O filme é uma produção de 1957, apesar de não ser dos filmes mais conhecidos de Fellini, é um dos que mais representa seu estilo de filmar e uma poética mensagem de redenção.

Cabíria (Masina) é uma prostituta que acredita no ser humano, ela é ingênua em muitos aspectos, mas nunca deixa de ter esperança em uma vida melhor.

O filme já começa com ela sendo enganada por um de seus amantes, que a joga no rio e foge com seu dinheiro.
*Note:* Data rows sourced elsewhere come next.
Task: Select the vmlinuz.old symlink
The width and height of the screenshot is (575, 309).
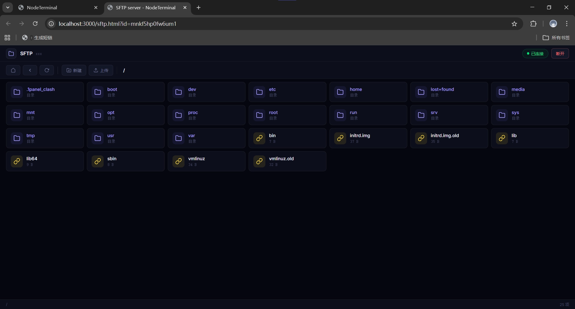Action: coord(287,161)
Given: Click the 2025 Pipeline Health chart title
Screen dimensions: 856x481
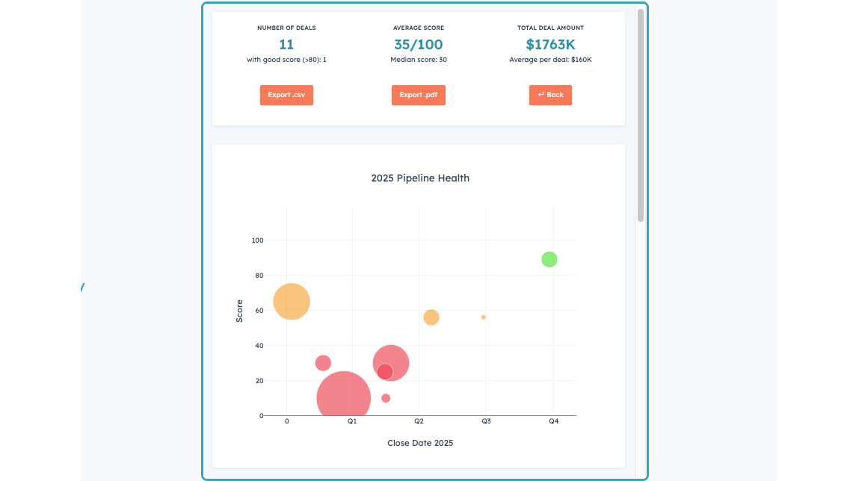Looking at the screenshot, I should [x=420, y=179].
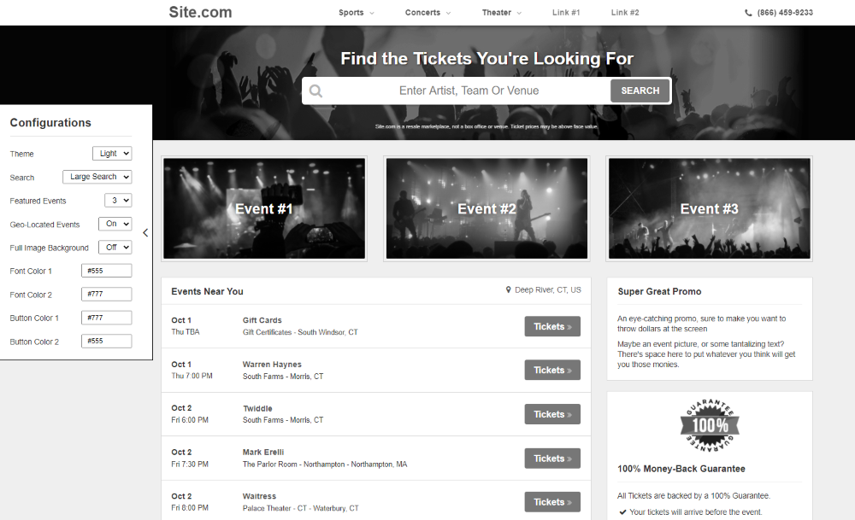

Sua melhor amiga é Wanda (Franca Marzi), sua vizinha, com a qual ela troca confidências e fala de seus planos.

Cabíria tem uma personalidade cativante, mas sempre acaba sendo destratada e pessoas se aproveitam de seu jeito de ser.

Até que ela encontra Oscar (François Perrier), um contador que conquista o seu coração e lhe promete casamento.

Só que Oscar acaba gerando dúvidas nela, será que ele realmente a ama ou está apenas interessado em seu dinheiro?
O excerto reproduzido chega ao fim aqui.